The optimal bandwith is 1.55. We compute the resulting optimal smoother
and compare it to the smoother computed using `ksmooth`

.

```
Kij <- outer(Nuuk_year$Year, Nuuk_year$Year, function(x, y) kern((x - y) / h_opt))
S <- Kij / rowSums(Kij)
f_hat <- S %*% Nuuk_year$Temperature
f_hat_ksmooth <- ksmooth(
Nuuk_year$Year, Nuuk_year$Temperature,
kernel = "normal",
bandwidth = h_opt / 0.3706506, # Rescaling!
x.points = Nuuk_year$Year
)
range(f_hat - f_hat_ksmooth$y)
```

`## [1] -4.535467e-05 4.598776e-05`

The differences are of the order \(10^{-5}\), which is small but larger than
can be explained by rounding errors alone.
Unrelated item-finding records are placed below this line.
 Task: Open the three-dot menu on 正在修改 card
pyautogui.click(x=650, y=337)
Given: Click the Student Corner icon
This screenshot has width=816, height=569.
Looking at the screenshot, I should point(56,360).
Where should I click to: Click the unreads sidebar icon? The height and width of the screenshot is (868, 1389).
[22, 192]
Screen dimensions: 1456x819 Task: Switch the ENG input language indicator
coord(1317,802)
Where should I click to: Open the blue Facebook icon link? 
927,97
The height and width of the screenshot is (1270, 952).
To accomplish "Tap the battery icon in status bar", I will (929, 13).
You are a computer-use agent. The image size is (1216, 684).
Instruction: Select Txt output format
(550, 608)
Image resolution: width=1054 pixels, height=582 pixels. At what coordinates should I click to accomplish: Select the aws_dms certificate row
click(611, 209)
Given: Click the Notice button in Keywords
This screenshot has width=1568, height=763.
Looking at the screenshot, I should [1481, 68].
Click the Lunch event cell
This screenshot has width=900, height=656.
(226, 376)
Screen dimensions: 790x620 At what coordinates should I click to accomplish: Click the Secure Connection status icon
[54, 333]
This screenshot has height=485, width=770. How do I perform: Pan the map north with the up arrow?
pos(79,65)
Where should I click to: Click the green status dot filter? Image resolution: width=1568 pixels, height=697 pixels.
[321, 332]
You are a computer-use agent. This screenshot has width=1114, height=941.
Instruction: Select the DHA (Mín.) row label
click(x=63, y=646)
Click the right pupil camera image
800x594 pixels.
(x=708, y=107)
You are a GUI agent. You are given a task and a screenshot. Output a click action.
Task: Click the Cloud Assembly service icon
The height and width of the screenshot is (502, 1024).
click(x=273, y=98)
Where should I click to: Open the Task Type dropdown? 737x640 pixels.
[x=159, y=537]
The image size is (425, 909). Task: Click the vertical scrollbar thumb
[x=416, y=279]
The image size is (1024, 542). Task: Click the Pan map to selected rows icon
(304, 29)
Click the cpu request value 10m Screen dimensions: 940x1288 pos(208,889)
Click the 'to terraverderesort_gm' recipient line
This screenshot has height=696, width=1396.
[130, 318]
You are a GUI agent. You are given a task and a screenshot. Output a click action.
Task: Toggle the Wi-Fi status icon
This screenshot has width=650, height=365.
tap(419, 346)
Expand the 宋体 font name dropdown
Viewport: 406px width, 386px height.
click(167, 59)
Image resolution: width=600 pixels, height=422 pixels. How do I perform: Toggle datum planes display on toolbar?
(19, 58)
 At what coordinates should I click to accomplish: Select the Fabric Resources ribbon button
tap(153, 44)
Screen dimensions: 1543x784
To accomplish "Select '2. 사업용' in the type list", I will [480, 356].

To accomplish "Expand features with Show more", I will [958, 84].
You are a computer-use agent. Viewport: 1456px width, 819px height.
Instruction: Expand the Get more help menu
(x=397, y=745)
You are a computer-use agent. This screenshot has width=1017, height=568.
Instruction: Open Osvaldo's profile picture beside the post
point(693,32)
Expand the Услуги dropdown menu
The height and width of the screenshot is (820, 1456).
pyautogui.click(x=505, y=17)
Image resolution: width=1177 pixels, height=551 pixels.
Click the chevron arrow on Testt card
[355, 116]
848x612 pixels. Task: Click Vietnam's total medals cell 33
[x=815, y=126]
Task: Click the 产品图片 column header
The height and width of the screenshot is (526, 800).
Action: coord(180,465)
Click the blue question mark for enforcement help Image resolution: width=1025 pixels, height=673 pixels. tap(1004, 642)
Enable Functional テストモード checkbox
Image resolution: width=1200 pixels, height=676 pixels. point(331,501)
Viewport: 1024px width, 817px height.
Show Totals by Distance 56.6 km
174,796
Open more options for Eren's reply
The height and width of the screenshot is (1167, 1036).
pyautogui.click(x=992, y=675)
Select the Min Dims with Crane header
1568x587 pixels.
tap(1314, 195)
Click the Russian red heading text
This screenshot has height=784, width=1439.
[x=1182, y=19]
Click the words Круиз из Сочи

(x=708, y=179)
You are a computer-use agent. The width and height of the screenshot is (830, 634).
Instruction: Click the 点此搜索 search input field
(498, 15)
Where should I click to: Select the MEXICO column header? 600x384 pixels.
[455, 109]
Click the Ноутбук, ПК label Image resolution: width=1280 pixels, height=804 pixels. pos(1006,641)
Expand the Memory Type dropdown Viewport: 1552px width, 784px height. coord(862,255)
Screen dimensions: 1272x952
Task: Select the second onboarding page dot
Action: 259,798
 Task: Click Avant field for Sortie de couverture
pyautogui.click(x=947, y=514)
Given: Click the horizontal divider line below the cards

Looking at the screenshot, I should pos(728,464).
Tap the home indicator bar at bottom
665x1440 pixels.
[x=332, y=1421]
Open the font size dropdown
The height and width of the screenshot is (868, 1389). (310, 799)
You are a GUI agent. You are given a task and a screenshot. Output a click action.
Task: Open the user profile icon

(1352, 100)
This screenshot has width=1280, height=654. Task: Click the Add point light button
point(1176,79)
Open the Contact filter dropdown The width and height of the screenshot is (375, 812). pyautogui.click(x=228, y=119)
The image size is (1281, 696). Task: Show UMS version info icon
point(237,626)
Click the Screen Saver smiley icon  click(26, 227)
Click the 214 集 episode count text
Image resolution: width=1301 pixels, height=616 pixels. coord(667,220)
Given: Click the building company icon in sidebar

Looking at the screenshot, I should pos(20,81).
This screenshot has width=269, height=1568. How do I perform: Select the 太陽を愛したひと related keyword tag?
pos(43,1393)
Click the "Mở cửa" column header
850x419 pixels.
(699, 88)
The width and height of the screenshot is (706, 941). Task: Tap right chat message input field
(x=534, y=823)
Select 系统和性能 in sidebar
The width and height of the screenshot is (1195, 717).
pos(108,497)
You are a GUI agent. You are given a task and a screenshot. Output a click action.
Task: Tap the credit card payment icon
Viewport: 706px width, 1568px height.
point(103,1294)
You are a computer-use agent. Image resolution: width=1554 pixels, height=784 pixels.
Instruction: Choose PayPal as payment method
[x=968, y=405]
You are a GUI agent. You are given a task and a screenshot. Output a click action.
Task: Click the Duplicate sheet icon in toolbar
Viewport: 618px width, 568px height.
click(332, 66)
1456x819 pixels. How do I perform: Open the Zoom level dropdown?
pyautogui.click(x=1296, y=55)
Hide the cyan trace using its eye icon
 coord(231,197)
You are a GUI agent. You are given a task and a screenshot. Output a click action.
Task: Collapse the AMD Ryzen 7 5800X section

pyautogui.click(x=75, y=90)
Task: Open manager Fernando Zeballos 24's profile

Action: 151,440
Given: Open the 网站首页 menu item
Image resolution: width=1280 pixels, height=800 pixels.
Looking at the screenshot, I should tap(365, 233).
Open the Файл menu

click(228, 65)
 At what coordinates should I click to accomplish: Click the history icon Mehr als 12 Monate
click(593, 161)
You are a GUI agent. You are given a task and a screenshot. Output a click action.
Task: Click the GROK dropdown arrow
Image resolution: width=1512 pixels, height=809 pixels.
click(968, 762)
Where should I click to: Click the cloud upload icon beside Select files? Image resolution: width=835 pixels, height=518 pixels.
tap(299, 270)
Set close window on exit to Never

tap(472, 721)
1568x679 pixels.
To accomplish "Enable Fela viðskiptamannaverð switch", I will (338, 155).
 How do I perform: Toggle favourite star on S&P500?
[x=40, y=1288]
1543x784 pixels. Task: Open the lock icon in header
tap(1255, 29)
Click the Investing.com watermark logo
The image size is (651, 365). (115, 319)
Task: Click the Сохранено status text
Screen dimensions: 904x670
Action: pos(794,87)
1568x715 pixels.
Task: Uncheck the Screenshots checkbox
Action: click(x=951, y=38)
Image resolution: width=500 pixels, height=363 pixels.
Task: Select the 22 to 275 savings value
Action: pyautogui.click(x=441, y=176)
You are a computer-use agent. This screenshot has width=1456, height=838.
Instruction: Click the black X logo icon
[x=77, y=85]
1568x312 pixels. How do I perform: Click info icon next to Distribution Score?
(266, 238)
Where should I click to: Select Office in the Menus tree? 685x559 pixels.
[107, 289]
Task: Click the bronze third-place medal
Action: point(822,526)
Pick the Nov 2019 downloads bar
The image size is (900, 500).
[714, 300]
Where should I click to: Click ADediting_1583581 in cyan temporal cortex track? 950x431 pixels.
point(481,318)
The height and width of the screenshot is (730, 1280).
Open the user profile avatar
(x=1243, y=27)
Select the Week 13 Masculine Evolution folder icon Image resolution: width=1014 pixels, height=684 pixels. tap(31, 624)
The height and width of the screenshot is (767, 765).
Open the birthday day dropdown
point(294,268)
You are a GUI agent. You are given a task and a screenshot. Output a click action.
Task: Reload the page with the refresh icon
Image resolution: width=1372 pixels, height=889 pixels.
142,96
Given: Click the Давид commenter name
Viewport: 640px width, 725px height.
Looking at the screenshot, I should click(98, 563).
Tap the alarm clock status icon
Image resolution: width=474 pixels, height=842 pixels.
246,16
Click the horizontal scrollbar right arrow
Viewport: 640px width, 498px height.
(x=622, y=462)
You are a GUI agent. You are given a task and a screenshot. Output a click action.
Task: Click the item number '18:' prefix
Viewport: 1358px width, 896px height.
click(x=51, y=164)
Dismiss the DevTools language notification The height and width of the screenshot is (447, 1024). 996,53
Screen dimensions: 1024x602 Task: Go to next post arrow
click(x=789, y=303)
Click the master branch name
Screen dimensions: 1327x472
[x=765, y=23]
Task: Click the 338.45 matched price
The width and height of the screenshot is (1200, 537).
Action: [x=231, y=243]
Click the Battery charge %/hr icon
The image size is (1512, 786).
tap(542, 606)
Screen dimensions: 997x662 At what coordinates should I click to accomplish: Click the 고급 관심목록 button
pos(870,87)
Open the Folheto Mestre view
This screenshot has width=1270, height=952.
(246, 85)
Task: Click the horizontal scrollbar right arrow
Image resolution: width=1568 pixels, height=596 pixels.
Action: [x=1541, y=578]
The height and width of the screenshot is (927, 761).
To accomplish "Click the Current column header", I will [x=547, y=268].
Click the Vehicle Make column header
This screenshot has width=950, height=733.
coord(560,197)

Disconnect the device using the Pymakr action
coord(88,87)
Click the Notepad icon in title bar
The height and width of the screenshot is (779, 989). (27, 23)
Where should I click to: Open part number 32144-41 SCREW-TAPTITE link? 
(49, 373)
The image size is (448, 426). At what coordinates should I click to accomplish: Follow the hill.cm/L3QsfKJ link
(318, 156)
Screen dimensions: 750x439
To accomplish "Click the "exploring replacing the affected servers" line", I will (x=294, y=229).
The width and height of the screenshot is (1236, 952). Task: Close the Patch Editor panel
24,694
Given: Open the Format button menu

In fact, `ksmooth`

truncates the
tails of the Gaussian kernel to 0 beyond \(4h\). This is where the kernel becomes
less than \(0.000335 \times K(0) = 0.000134\), which for practical purposes
effectively equals zero. The truncation explains the relatively
large differences between the two results that should otherwise be equivalent. It is an
example where the approximate solution computed by `ksmooth`

is acceptable because
it substantially reduces the run time.

```
p_Nuuk +
geom_line(aes(y = run_mean(Nuuk_year$Temperature, 9)), color = "red") +
geom_line(aes(y = f_hat), color = "blue")
```

Figure 3.9 shows the optimal kernel smoother, which is actually somewhat wiggly. It is locally more smooth than the \(k\)-nearest neighbor smoother but overall comparable to this smoother with \(k = 9\).